Update #1 27JUNE2015
Update #2 28JUNE2015
Sometimes people work from different playbooks.Update #2 28JUNE2015
In this instance, the data from the World Health Organization's (WHO) new list of Middle East respiratory syndrome (MERS) cases - with extra detail - uses a case identification key that's out of synchrony with that produced by the South Korean (SK) Health Authority which can be found in each of its posts announcing new MERS cases and deaths.
Attempting to link the two lists has mostly been an exercise in pedantry, but sometimes it is useful to know which case one is talking about when discussing an outbreak or cluster of disease....'Hey Bill, what didja think of that 70 year old MERS case who drove the ambulance carrying that infected 75 year old MERS case and then those others got MERS as well..?' doesn't really roll off the tongue does it?
Figure 2. What the graph above looked like before we had dates of illness onset. Many cases were 'moved' to earlier time points because report dates always follow onset of illness dates and they can follow by varying periods of time - sometimes a day, sometimes a week or more. |
If I've stuffed anything up or if you can solve my problem cases - please pass that info along and I'll update the files on this page.

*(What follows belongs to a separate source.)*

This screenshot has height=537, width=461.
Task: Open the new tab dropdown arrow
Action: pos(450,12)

Hopefully the next WHO version will have addressed all of this anyway (it didn't but perhaps a future one will).
These are publicly available and you can download them for your own interest.

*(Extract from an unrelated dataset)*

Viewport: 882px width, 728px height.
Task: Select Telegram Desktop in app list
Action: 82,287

There is a download arrow at the top of the Google Drive page.
- Google Drive folder with MERS data files
https://drive.google.com/open?id=0B5sEcTjB5Ailfm1PcU1oNDF6M2hiaDduUDgzQUdxNlZxeHBkU0FHeVBRRFJkbHIxTmdjX3c&authuser=0
Updates...
- With the help of FluTrackers updated line list to cross check against, the first half of my list has been updated - some bugs fixed.
- After about 5 hours - on and off - FluTrackers helped me sort out a few errors and the latest version of my list has been uploaded into the the folder linked above. Some typos corrected.